MagicMirror2 and Chuvash
By Anatoly Mironov
This post is about my setup of the popular MagicMirror2 application. I show the steps needed to set it up on a Raspberry Pi Zero W and connect it to a TV set. As a bonus, I share my thoughts on the Chuvash localization work.
MagicMirror2 is a DIY project and an open-source application, voted to number one of the best Raspberry Pi Projects. In essence, it shows information of your choice (weather, calendar, news) on a screen that is embedded in a mirror.
I was introduced to MagicMirror2 by my colleague, who uses it in another way: rather than having it in a mirror, he has it on his smart tv. The customisability is the beauty of the whole DIY and the Raspberry Pi.
Installation
I also decided to use it on my tv, through the built-in web browser. My raspberry pi zero w required some special steps due to its processor architecture. Fortunately, I found a guide for MagicMirror2 and Raspberry Pi Zero W which I used as a starting point.

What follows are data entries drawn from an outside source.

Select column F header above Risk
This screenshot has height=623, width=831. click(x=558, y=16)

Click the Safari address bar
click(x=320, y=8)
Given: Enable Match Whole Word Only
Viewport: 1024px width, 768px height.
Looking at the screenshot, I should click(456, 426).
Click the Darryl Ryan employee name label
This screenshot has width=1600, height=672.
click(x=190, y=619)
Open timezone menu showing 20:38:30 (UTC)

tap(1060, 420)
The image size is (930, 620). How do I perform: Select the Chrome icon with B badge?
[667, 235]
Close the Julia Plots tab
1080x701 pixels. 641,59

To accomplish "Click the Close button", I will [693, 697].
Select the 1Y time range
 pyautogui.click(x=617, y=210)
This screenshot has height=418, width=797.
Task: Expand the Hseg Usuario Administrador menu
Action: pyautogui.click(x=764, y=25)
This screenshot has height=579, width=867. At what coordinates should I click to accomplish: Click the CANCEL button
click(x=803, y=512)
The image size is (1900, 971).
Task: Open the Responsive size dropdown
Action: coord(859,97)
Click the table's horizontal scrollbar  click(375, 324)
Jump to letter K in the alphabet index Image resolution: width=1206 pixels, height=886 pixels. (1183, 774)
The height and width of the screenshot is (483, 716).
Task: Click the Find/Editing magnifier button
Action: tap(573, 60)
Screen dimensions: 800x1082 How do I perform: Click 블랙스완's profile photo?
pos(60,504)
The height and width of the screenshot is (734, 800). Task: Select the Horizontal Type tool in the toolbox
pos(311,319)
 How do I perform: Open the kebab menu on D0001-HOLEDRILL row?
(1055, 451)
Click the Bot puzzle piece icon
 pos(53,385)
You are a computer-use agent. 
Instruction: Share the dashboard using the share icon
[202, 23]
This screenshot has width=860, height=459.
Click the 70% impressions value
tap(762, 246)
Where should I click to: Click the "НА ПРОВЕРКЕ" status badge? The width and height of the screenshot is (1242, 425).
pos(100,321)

After trying it, I found that I needed those steps for my server-only magic:
- Install node and npm for armv6l
- Clone the MagicMirror
- Install npm packages targeting the armv7l
- Run the server
Creating a bookmark on the TV browser.
My tv screen with MagicMirror2 localized into Chuvash
Chuvash
Every time I work with software I try to think: can I help to translate/localize it to Chuvash. Chuvash is a “little” language, it is only spoken by 1.5 million people. Almost in all cases, it is hard to even to register the Chuvash as such (like in Windows, or macOS), and it is even harder to localize applications, because they tend to have thousands or sometimes millions of strings to translate (and maintain!).
With MagicMirror I experienced how work from the past can help today, how small pieces can become connected parts of a bigger picture.
MagicMirror uses momentjs, a javascript library for datetime. In matter of fact, that’s exactly something that I already have worked on:
That was nice! I changed language to “cv” in the config/config.js and the most of the interface turned into Chuvash. (cv - is the iso code for Chuvash language). What a feeling of joy!
Why that excitement? Well, almost everything in the Chuvash IT (UX, localization, keyboard layouts, speech recognition, machine translation etc) is driven and sponsored by volunteers and a community. That’s why it is a special joy to see pieces come together, even though it is a small DIY project.
The MagicMirror2 itself does a minimal set of strings to translate. I translated it and submitted a Pull Request, which has been already merged to the develop branch.